→ Task objective
Only one stretch of the data below is wanted: the lines from the one with "Screen dimensions: 1568x526" through the one with "Given: Choose This Month as current range", repeated exactly.

→ Supplied records

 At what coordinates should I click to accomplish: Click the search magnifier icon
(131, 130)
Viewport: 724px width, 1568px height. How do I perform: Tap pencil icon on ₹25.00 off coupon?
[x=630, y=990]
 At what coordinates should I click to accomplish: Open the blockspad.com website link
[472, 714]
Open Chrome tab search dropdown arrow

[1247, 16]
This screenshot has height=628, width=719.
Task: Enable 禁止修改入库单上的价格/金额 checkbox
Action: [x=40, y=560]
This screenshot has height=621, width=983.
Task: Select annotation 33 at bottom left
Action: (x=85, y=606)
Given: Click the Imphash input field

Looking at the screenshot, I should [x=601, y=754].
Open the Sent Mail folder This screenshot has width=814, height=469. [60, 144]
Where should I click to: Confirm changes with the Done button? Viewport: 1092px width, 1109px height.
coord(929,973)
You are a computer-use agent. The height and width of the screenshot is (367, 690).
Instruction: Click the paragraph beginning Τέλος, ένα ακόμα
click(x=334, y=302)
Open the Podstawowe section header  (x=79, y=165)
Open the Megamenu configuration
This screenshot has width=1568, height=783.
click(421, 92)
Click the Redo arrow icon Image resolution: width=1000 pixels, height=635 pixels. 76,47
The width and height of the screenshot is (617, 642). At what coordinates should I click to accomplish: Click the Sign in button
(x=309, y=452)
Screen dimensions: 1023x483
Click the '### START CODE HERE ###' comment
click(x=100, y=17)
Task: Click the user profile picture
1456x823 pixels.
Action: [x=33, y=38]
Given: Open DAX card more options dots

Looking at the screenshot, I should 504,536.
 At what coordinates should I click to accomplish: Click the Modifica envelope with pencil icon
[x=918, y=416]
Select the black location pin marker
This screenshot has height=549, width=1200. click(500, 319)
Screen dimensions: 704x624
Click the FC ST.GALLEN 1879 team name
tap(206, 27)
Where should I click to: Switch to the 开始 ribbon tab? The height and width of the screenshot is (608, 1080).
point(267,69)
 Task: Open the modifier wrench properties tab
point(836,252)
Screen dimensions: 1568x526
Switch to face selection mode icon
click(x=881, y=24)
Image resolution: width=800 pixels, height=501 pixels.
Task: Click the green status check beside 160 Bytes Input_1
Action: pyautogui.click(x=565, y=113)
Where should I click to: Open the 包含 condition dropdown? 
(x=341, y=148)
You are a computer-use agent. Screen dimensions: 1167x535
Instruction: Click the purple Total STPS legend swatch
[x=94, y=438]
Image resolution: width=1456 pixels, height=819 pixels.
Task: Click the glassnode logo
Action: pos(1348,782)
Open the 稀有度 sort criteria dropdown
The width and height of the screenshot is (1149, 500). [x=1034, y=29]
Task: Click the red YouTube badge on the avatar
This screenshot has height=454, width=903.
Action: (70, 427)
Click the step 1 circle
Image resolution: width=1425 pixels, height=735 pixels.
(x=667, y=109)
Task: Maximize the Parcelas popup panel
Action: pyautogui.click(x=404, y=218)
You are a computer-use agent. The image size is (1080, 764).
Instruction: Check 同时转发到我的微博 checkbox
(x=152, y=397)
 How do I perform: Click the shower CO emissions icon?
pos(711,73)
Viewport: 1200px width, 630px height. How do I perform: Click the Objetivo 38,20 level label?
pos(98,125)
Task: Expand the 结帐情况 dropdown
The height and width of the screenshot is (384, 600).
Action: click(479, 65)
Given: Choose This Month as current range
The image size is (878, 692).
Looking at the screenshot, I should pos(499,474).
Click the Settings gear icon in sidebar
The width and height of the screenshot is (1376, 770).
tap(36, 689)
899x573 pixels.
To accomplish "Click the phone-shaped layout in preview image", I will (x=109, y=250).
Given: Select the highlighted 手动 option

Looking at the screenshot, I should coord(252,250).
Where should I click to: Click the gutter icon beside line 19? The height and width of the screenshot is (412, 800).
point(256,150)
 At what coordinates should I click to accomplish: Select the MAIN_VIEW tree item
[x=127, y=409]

→ Result for this exercise
Screen dimensions: 1568x526
Switch to face selection mode icon
click(x=881, y=24)
Image resolution: width=800 pixels, height=501 pixels.
Task: Click the green status check beside 160 Bytes Input_1
Action: pyautogui.click(x=565, y=113)
Where should I click to: Open the 包含 condition dropdown? 
(x=341, y=148)
You are a computer-use agent. Screen dimensions: 1167x535
Instruction: Click the purple Total STPS legend swatch
[x=94, y=438]
Image resolution: width=1456 pixels, height=819 pixels.
Task: Click the glassnode logo
Action: pos(1348,782)
Open the 稀有度 sort criteria dropdown
The width and height of the screenshot is (1149, 500). [x=1034, y=29]
Task: Click the red YouTube badge on the avatar
This screenshot has height=454, width=903.
Action: (70, 427)
Click the step 1 circle
Image resolution: width=1425 pixels, height=735 pixels.
(x=667, y=109)
Task: Maximize the Parcelas popup panel
Action: pyautogui.click(x=404, y=218)
You are a computer-use agent. The image size is (1080, 764).
Instruction: Check 同时转发到我的微博 checkbox
(x=152, y=397)
 How do I perform: Click the shower CO emissions icon?
pos(711,73)
Viewport: 1200px width, 630px height. How do I perform: Click the Objetivo 38,20 level label?
pos(98,125)
Task: Expand the 结帐情况 dropdown
The height and width of the screenshot is (384, 600).
Action: click(479, 65)
Given: Choose This Month as current range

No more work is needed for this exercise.